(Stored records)
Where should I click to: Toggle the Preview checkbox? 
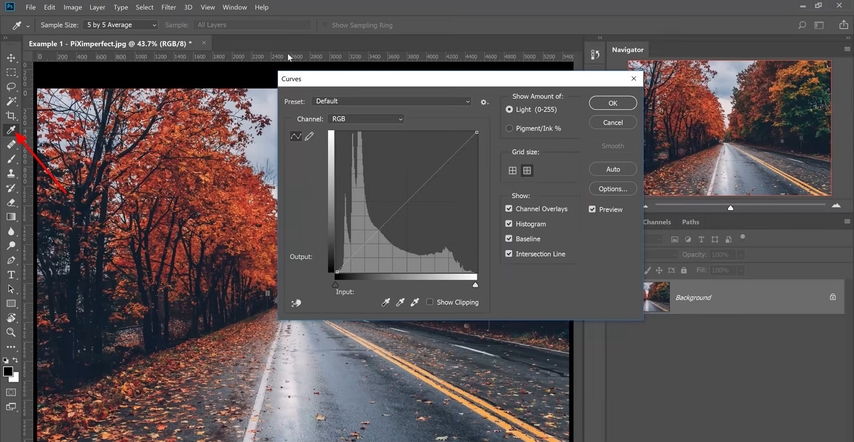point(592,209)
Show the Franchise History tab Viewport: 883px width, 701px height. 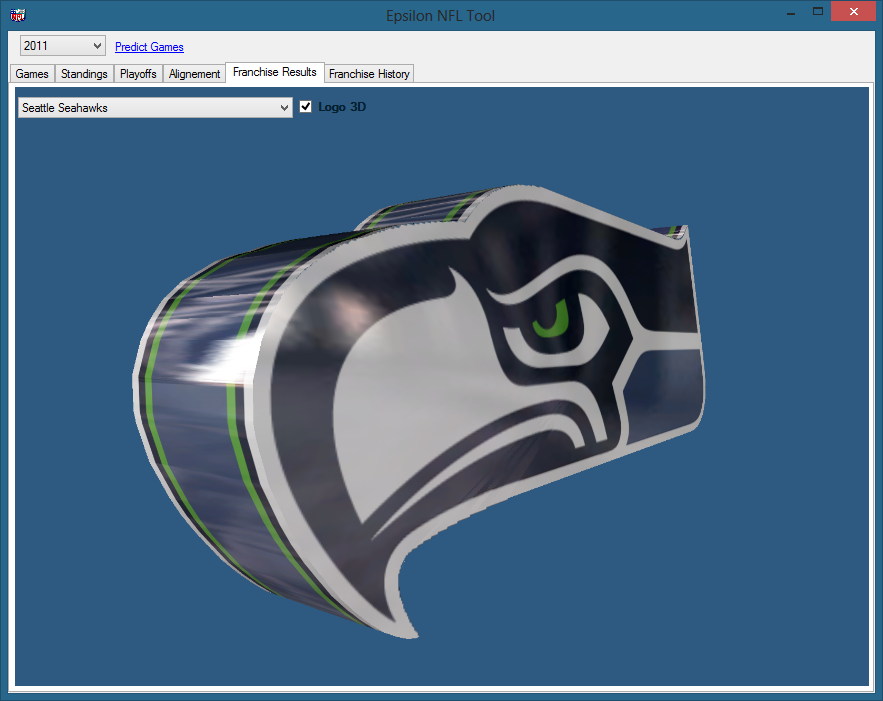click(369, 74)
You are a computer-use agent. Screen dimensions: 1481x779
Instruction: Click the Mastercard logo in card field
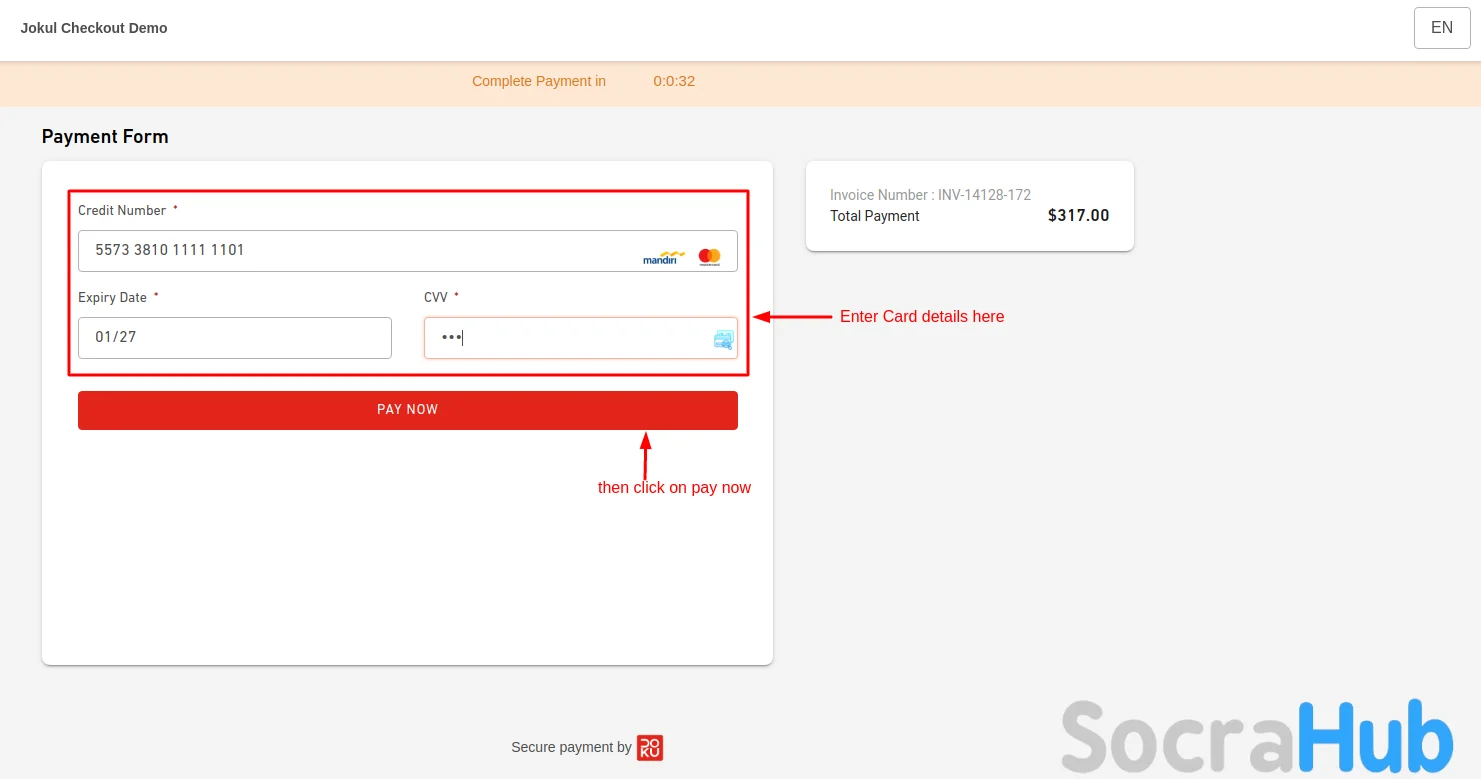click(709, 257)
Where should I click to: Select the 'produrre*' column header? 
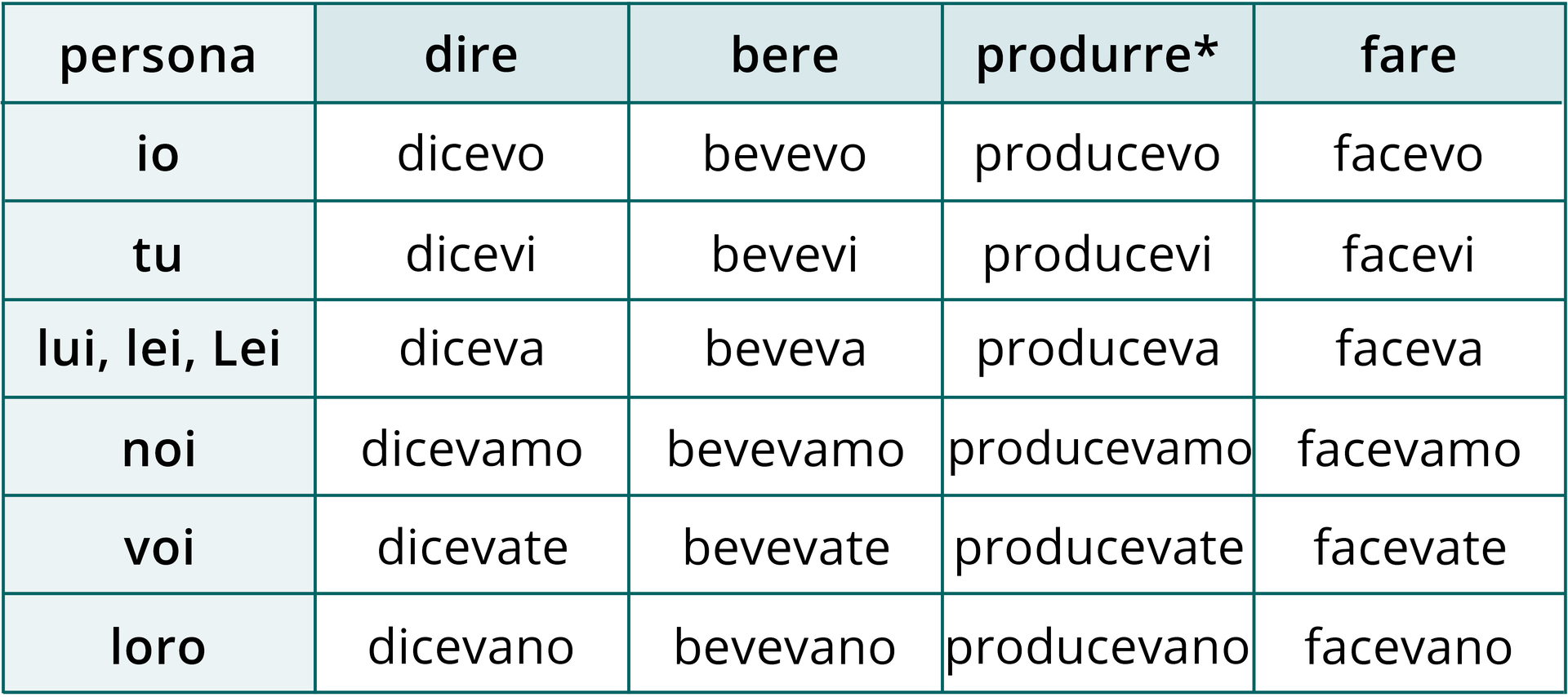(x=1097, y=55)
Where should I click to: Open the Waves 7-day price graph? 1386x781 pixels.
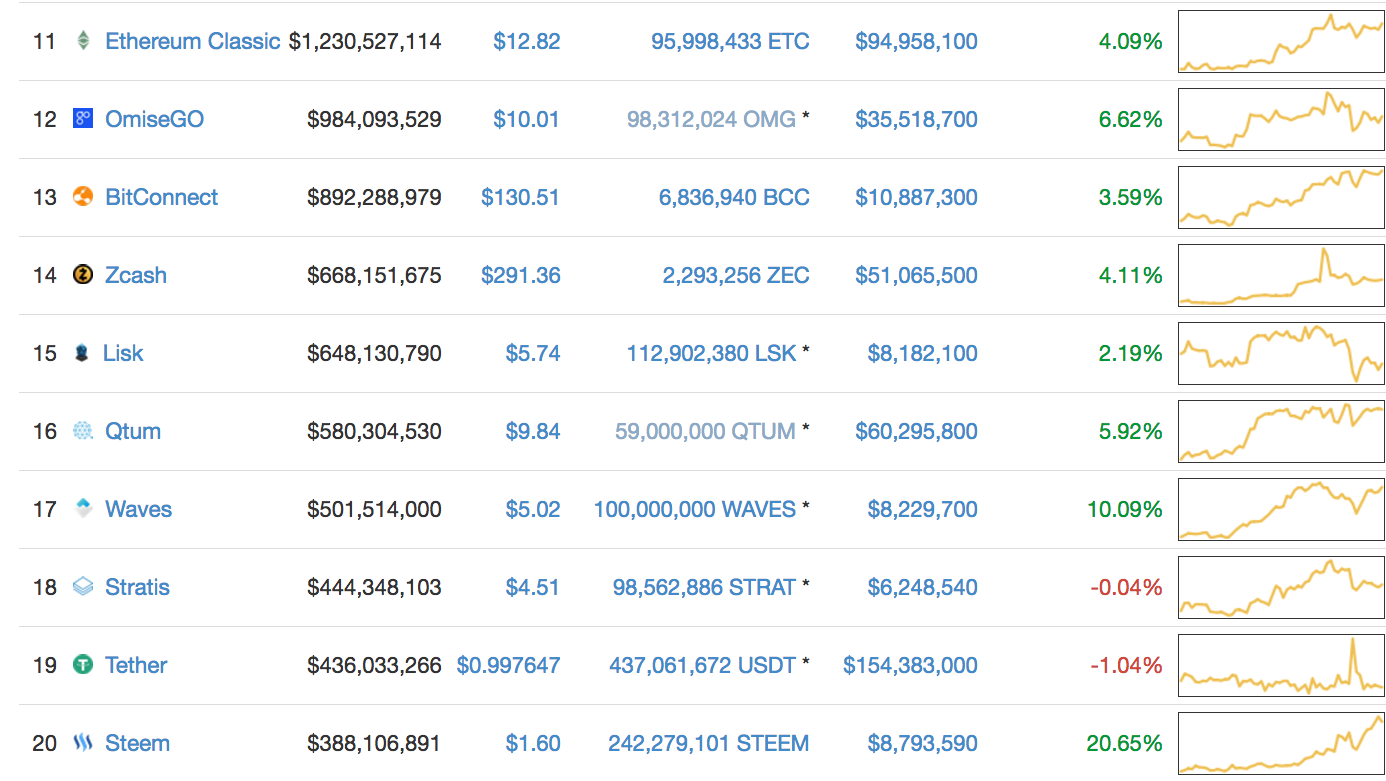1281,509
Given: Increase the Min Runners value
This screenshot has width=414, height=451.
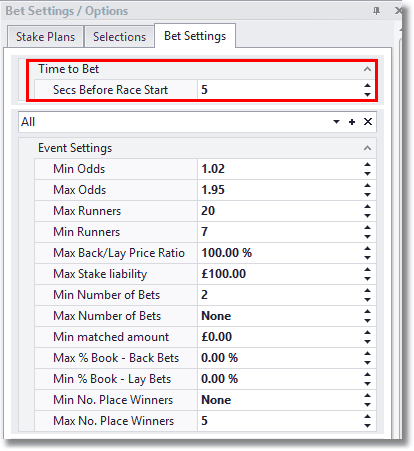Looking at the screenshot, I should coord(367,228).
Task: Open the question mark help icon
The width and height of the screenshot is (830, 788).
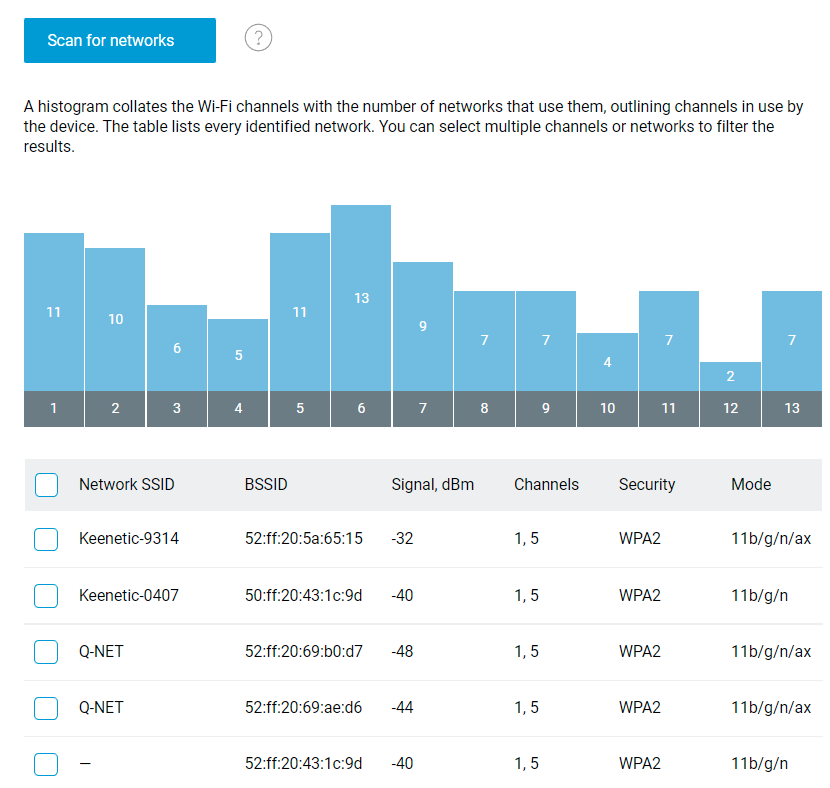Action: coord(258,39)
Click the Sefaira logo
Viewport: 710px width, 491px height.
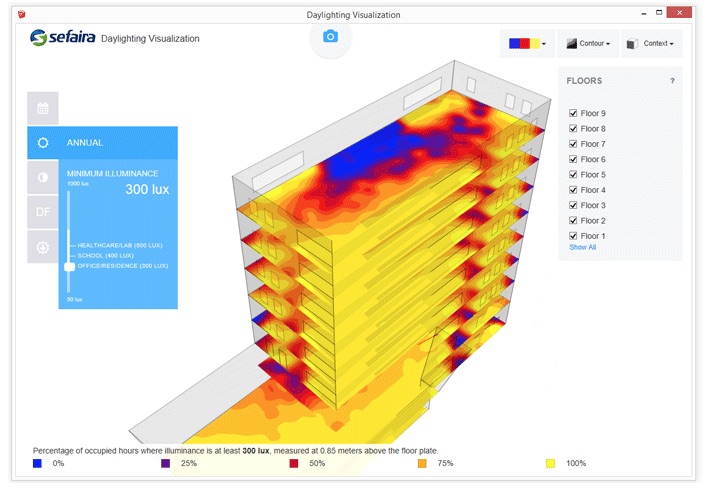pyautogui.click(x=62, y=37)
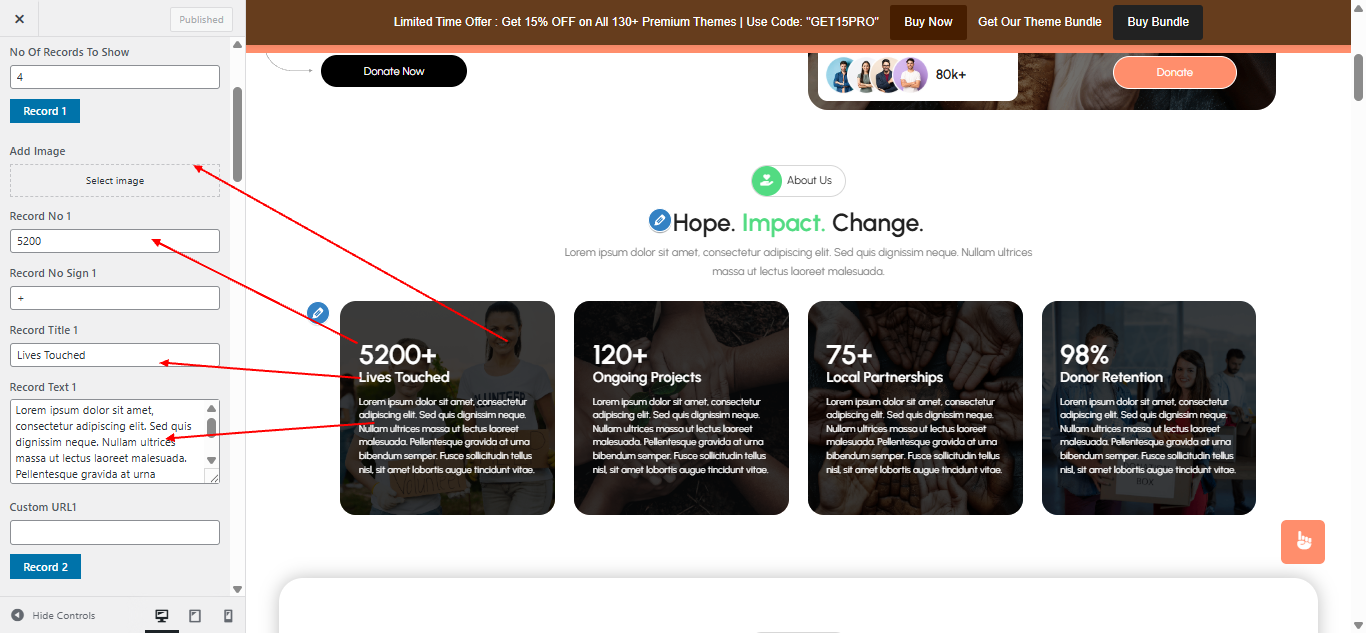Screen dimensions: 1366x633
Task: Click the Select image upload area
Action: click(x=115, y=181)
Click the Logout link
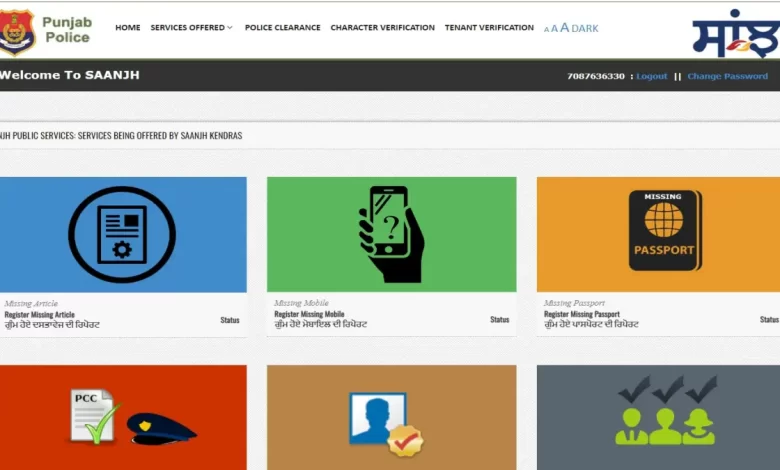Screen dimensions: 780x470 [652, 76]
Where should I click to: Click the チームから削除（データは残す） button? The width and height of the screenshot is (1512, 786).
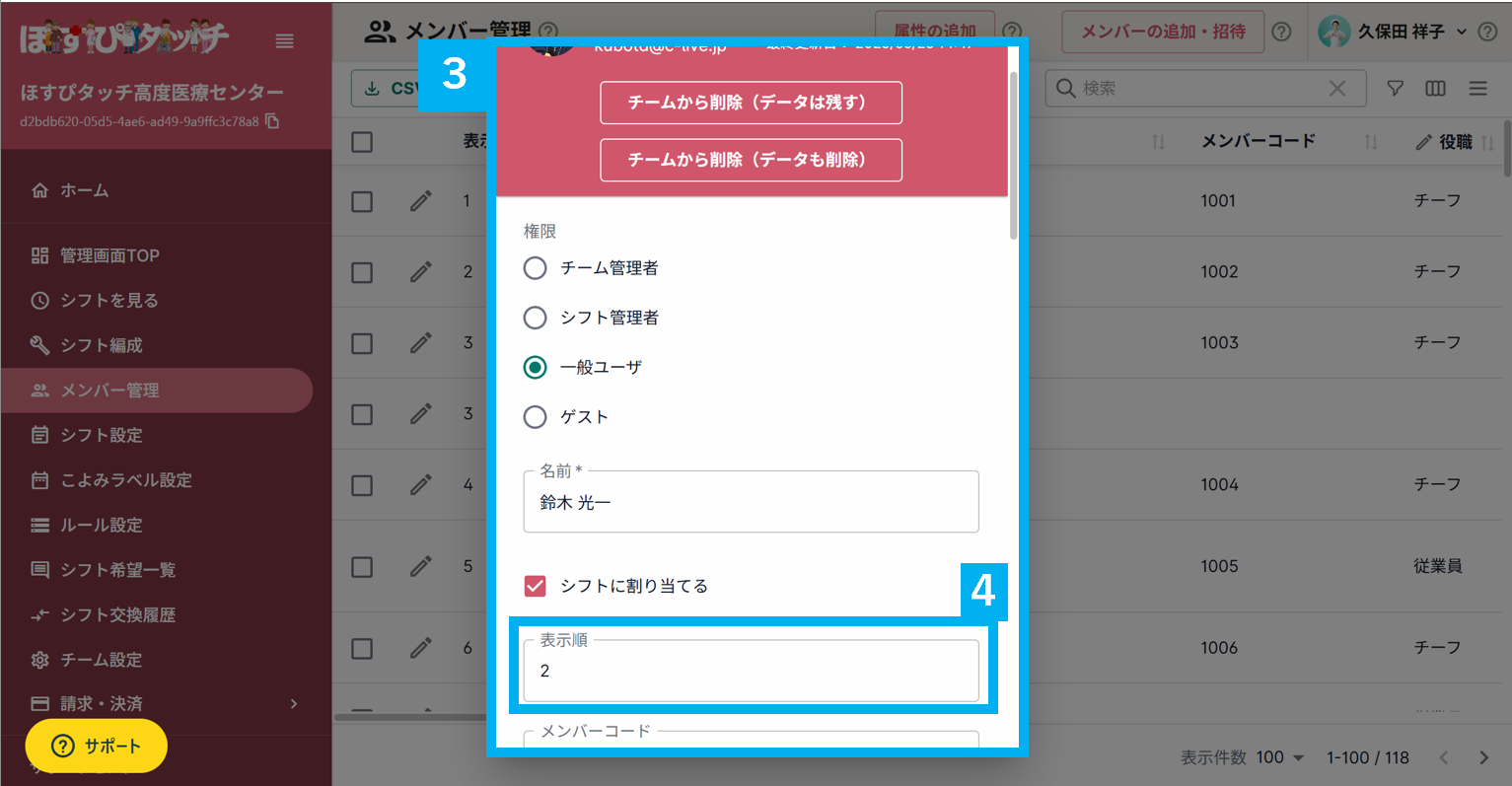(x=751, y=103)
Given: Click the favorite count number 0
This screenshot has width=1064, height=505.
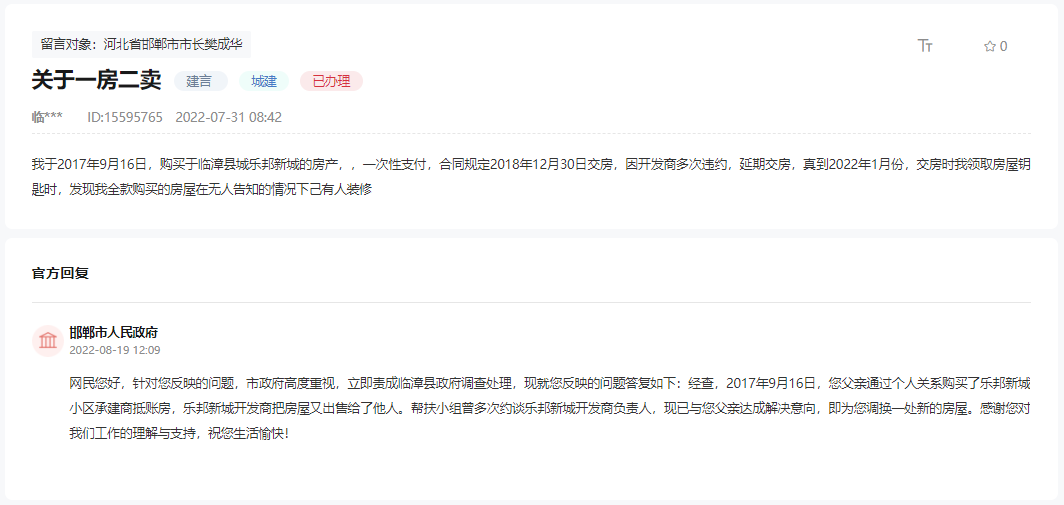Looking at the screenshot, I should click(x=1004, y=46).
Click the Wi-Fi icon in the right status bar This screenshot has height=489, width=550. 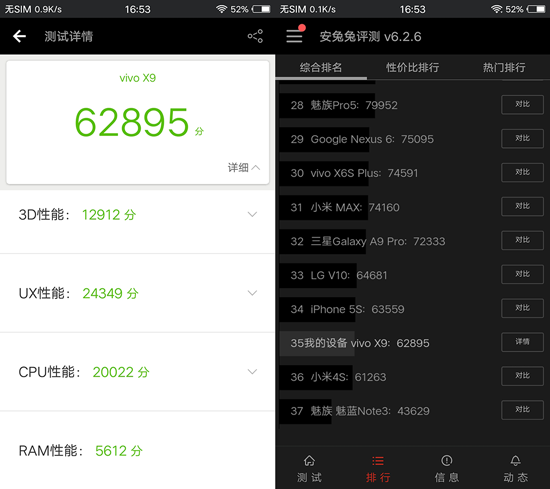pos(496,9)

▸ EXERCISE:
Copy whichever lines of the records above contain the word "Given".

▸ EXERCISE OUTPUT:
Given: Increase the Min Runners value
Given: Click the favorite count number 0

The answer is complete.